Aim of the exercise: Pull out every line below that contains the word "Select" and copy each one in full. Capital and small letters count as different.
======== Raw records ========
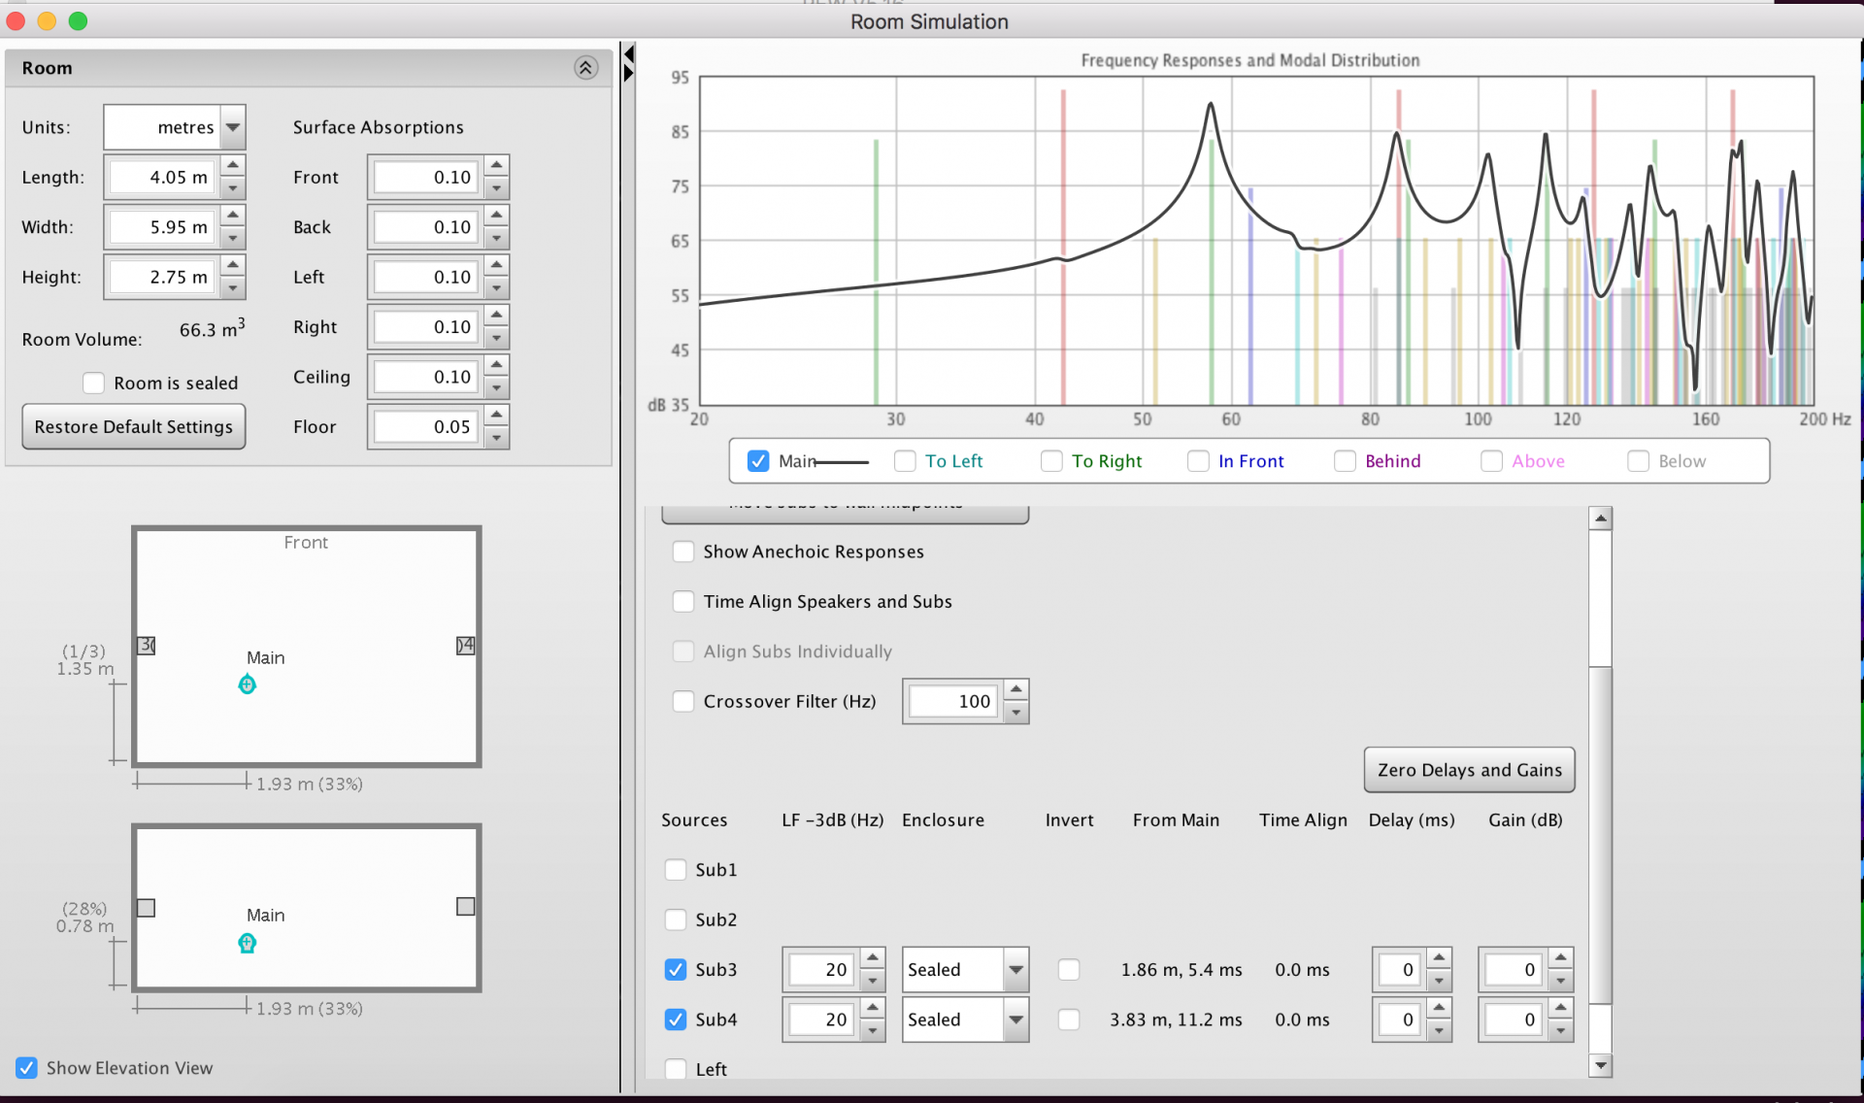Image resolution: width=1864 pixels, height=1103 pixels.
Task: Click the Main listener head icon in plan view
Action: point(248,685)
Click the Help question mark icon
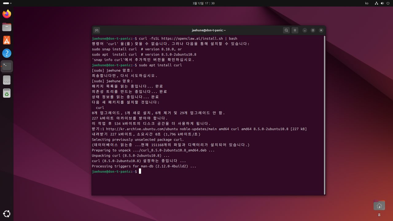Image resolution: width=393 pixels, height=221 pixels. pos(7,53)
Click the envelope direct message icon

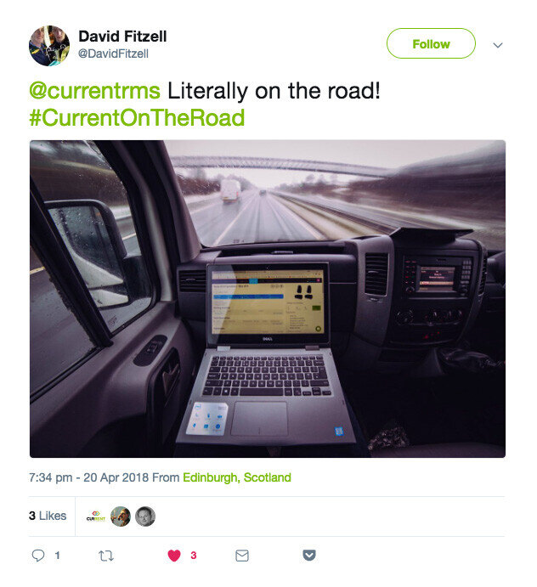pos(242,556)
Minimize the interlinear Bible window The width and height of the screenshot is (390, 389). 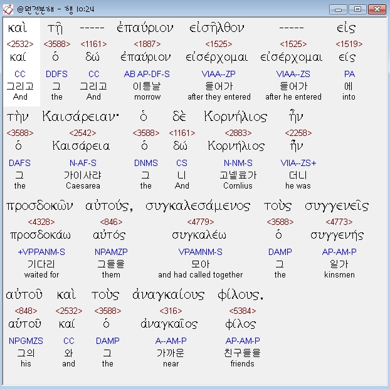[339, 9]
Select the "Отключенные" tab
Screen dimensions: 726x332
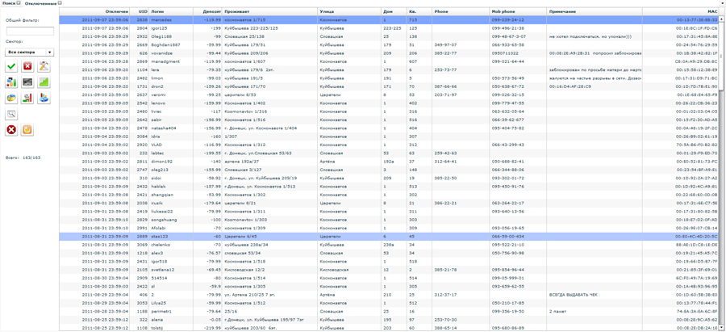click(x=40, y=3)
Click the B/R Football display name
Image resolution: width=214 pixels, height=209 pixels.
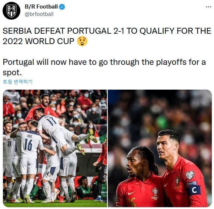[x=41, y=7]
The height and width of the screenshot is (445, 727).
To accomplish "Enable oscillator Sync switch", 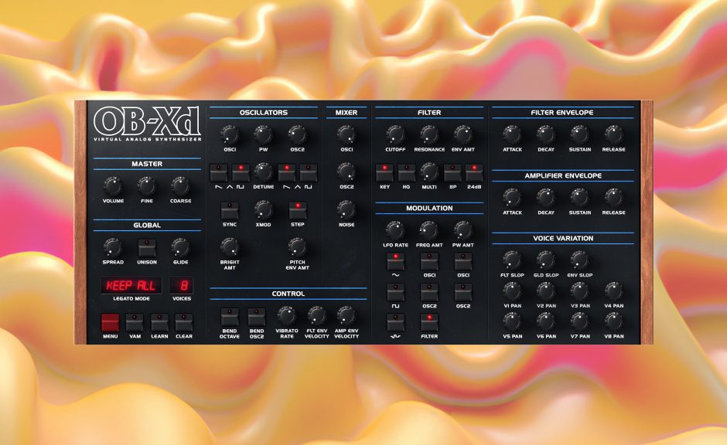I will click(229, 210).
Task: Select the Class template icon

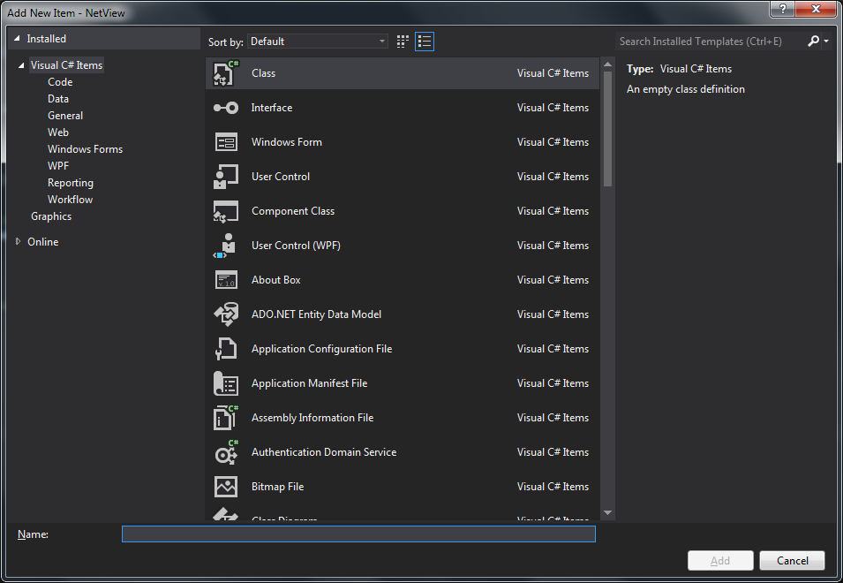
========
Solution for this problem:
Select the "Отключенные" tab
Task: Select the Class template icon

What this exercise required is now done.